## RECORDS FOR PROCESSING
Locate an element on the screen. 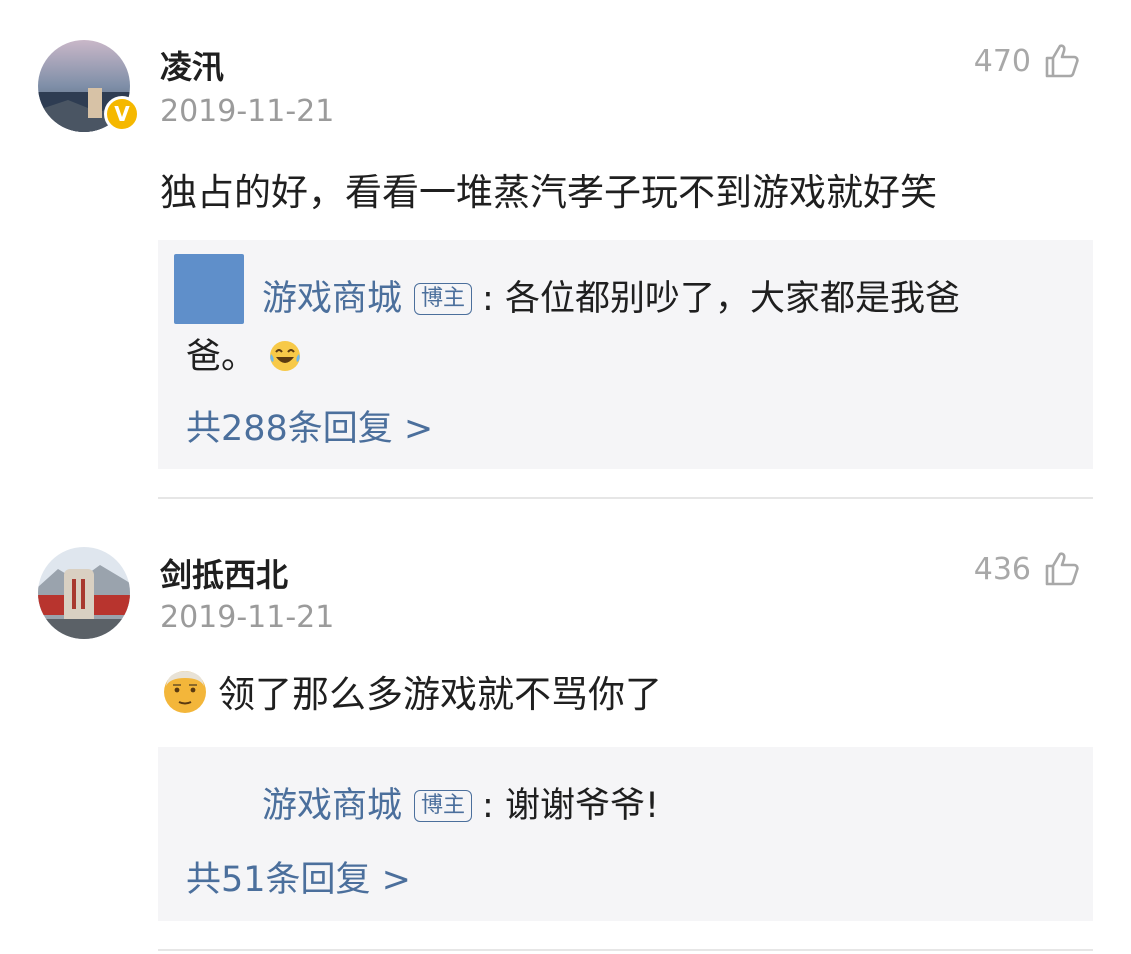  comment-text: 领了那么多游戏就不骂你了 is located at coordinates (411, 691).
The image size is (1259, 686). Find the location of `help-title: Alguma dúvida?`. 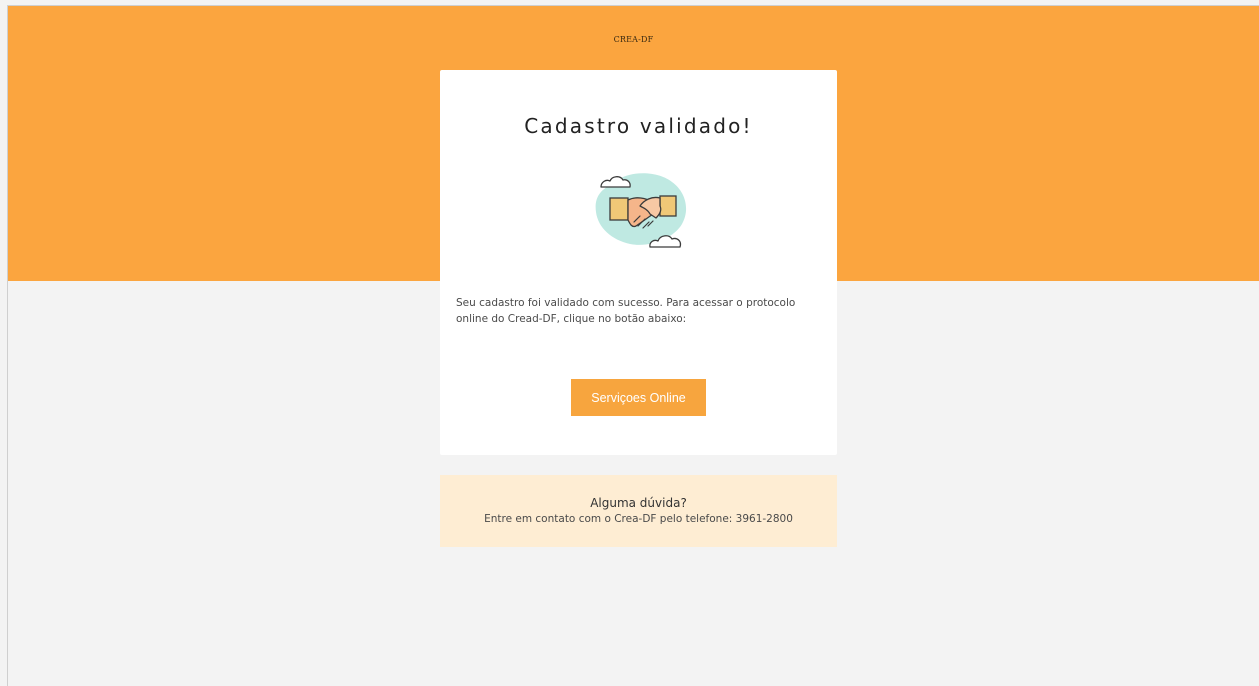

help-title: Alguma dúvida? is located at coordinates (638, 503).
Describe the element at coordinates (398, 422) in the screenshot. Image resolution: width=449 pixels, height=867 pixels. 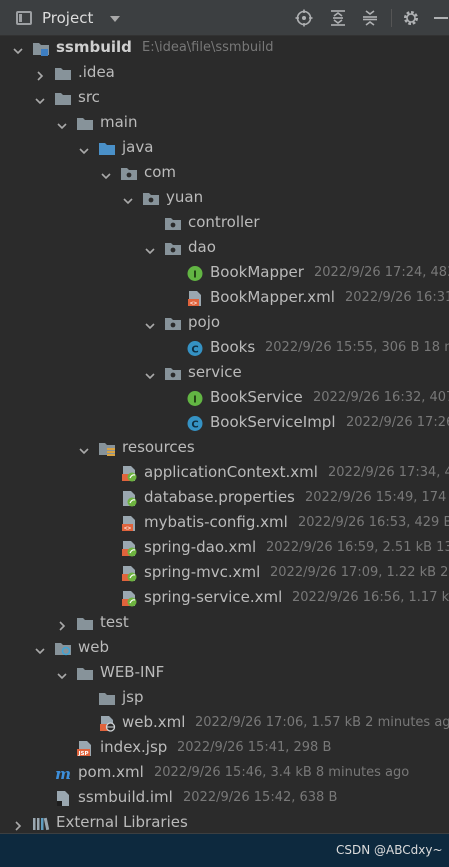
I see `tree-node-meta: 2022/9/26 17:26` at that location.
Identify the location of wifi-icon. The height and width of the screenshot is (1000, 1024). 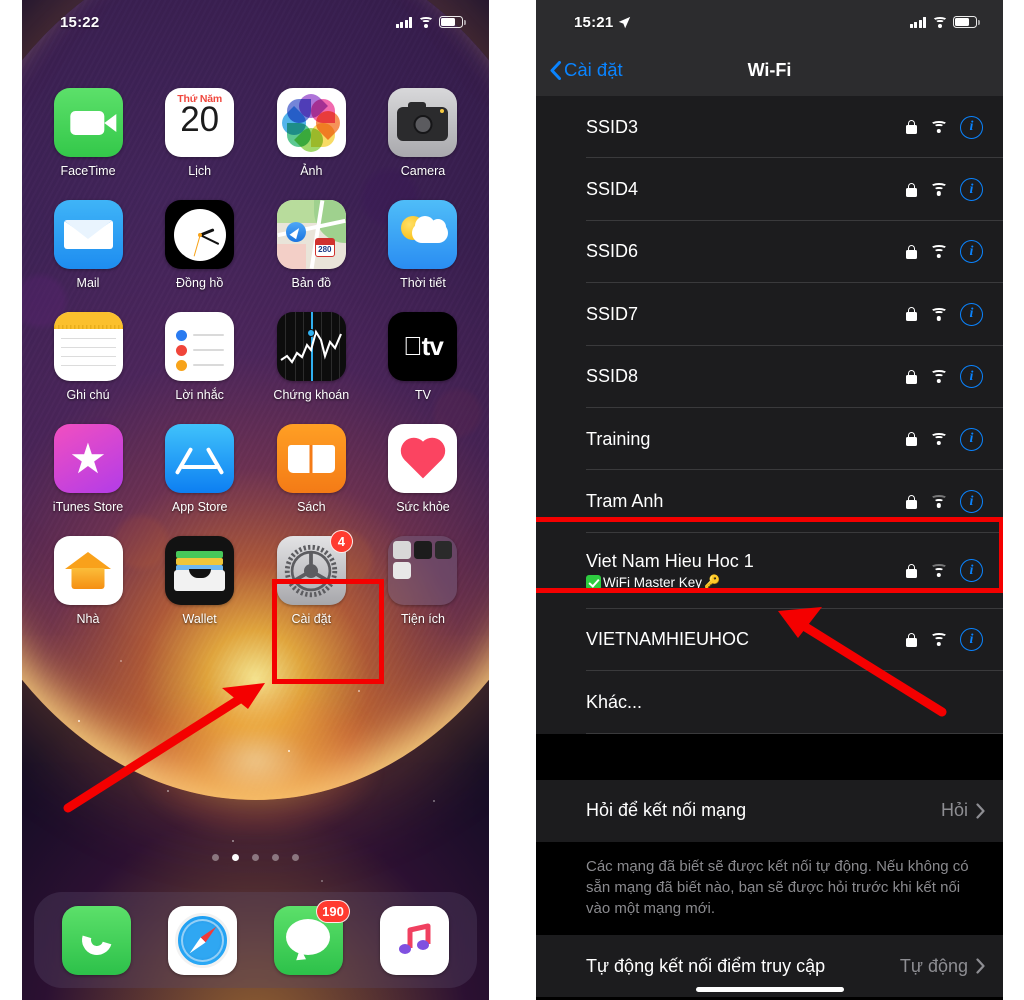
(940, 22).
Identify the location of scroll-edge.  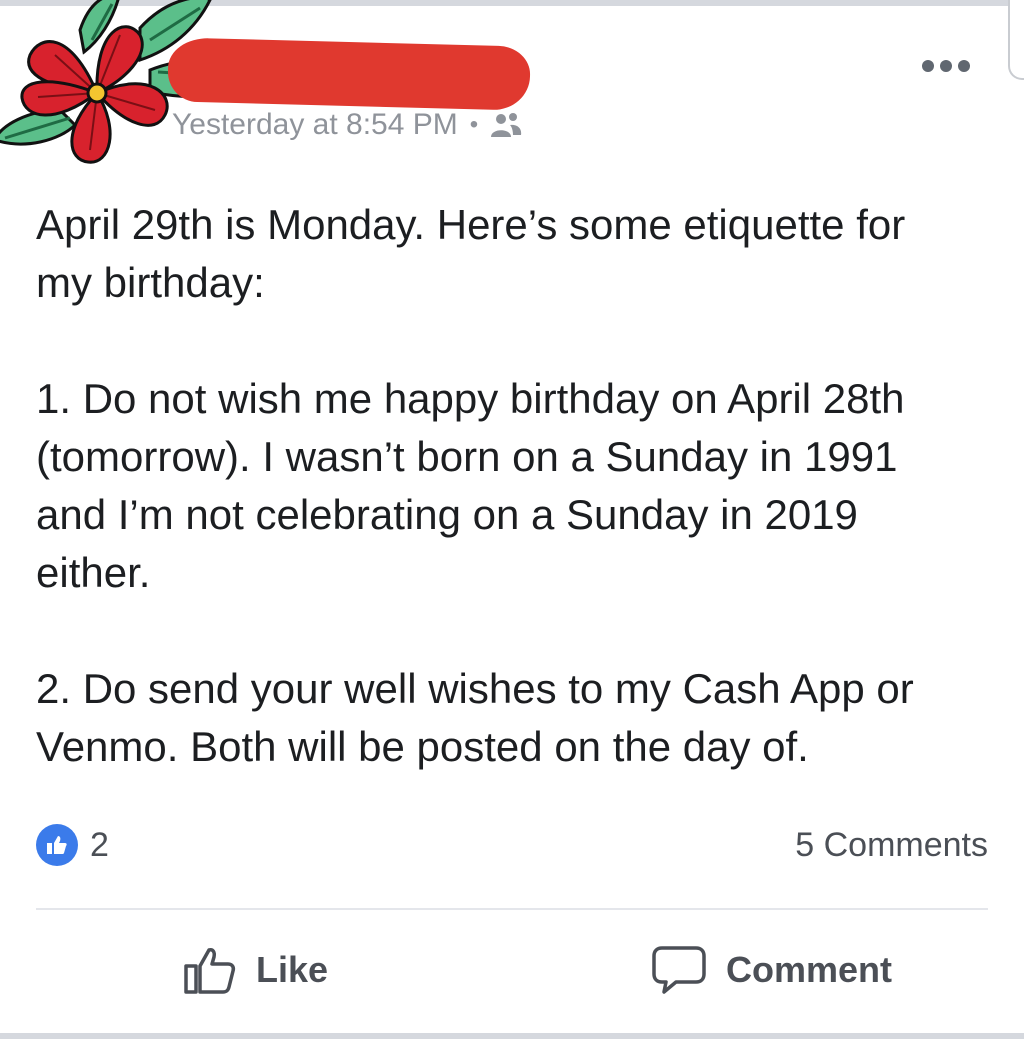
(1016, 40).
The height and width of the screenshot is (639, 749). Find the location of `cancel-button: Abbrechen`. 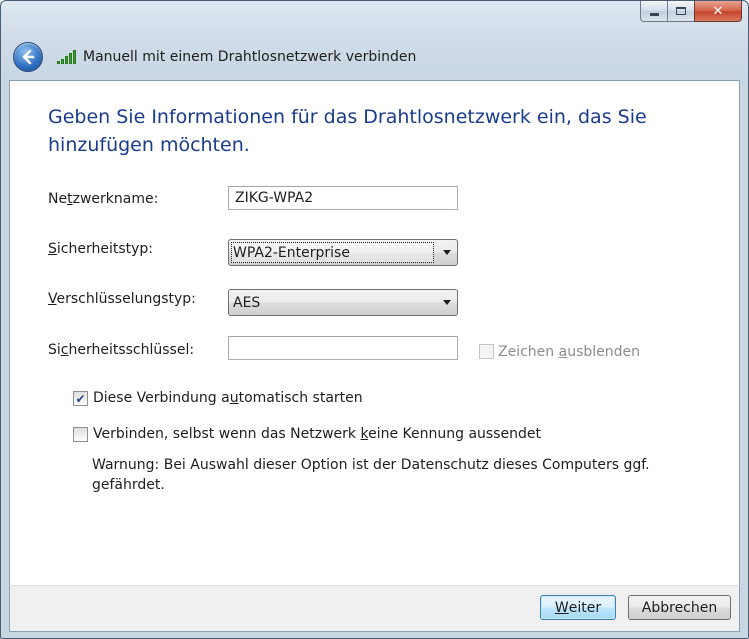

cancel-button: Abbrechen is located at coordinates (680, 608).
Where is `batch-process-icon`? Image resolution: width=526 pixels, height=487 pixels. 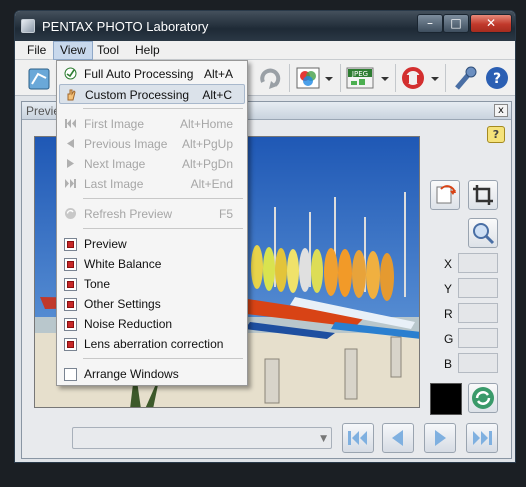 batch-process-icon is located at coordinates (420, 78).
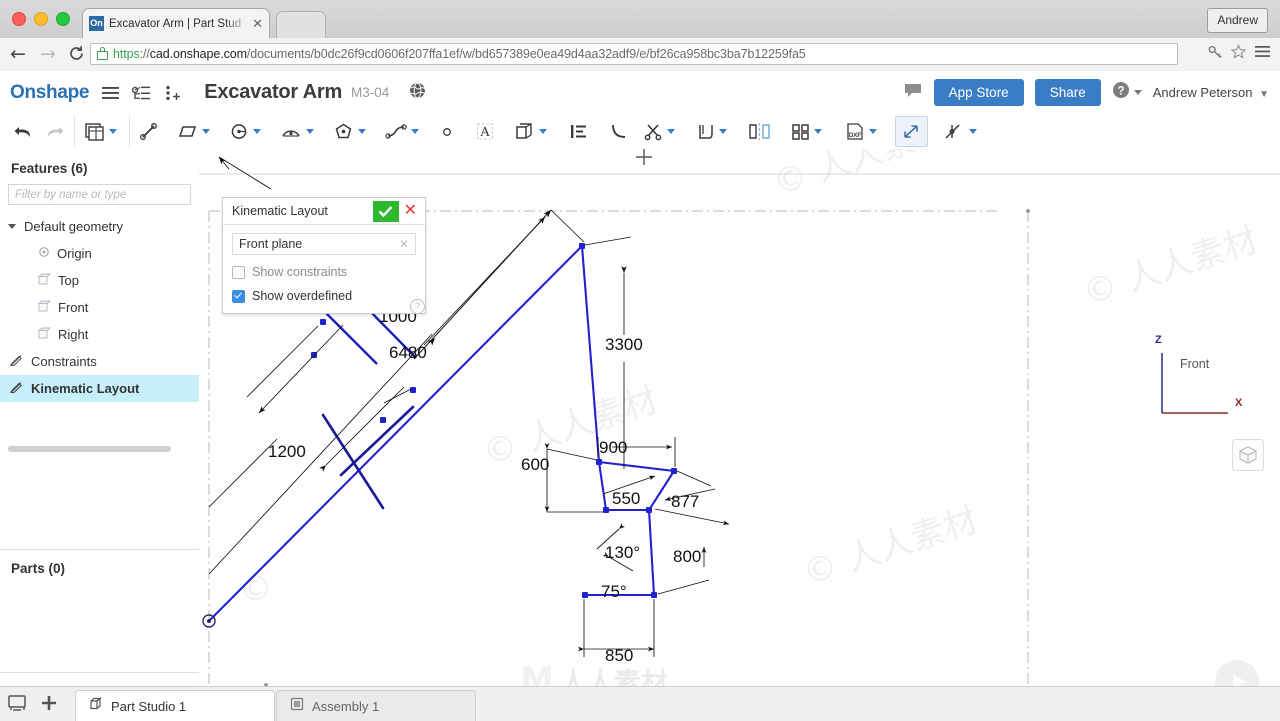 Image resolution: width=1280 pixels, height=721 pixels. What do you see at coordinates (535, 465) in the screenshot?
I see `dimension-label-600: 600` at bounding box center [535, 465].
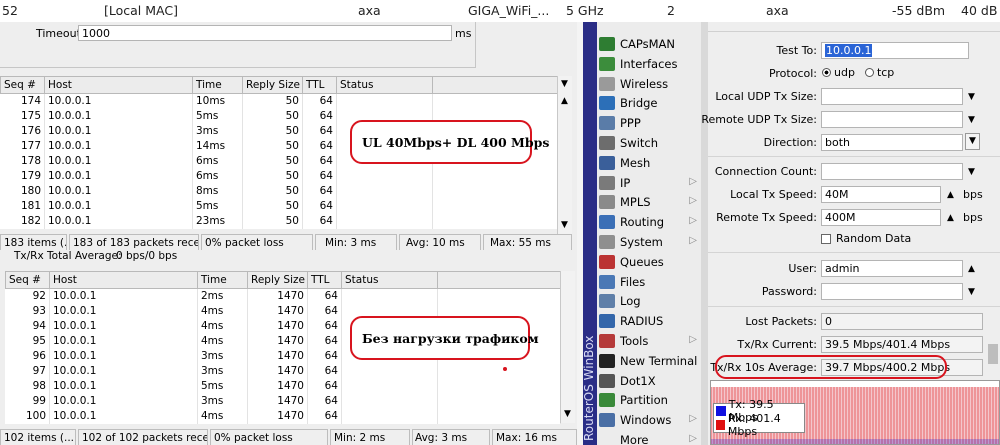  I want to click on connection-count-input, so click(892, 172).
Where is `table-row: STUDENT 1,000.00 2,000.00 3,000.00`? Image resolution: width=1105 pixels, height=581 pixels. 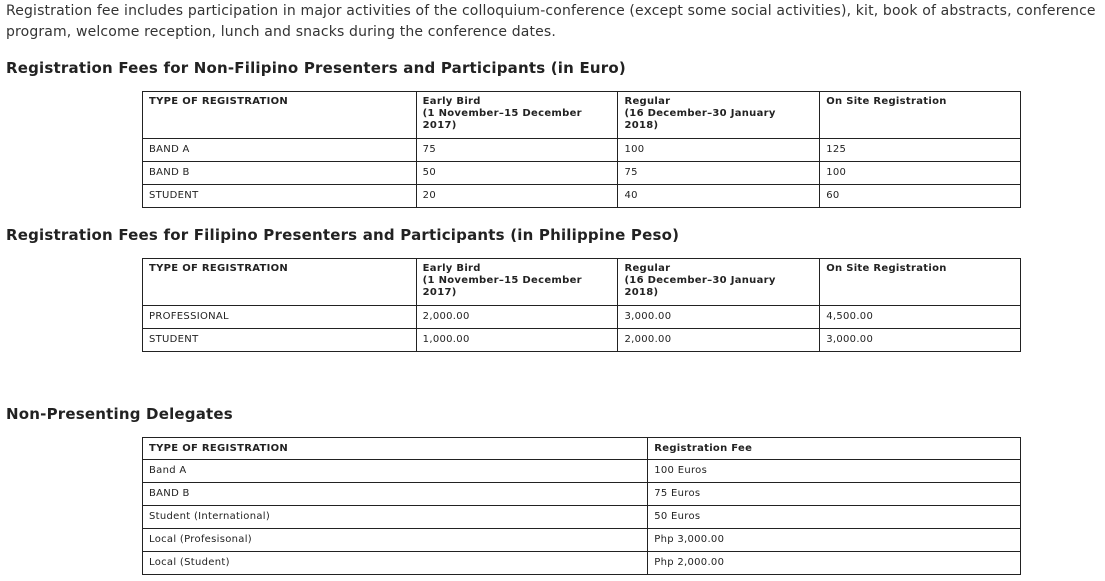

## WHAT TO DO
Edit the data from the line with "Describe the element" up to and including the line with "cancel-button: Abbrechen is", replacing "screenshot" with "screen capture" and leaving everything else unchanged. Omit the pictures.

## OUTPUT FOR THIS TASK
Describe the element at coordinates (398, 422) in the screen capture. Image resolution: width=449 pixels, height=867 pixels. 
I see `tree-node-meta: 2022/9/26 17:26` at that location.
Identify the location of wifi-icon. The height and width of the screen capture is (1000, 1024). 
(940, 22).
Identify the location of scroll-edge.  
(1016, 40).
The height and width of the screen capture is (639, 749). Find the location of `cancel-button: Abbrechen`. 

cancel-button: Abbrechen is located at coordinates (680, 608).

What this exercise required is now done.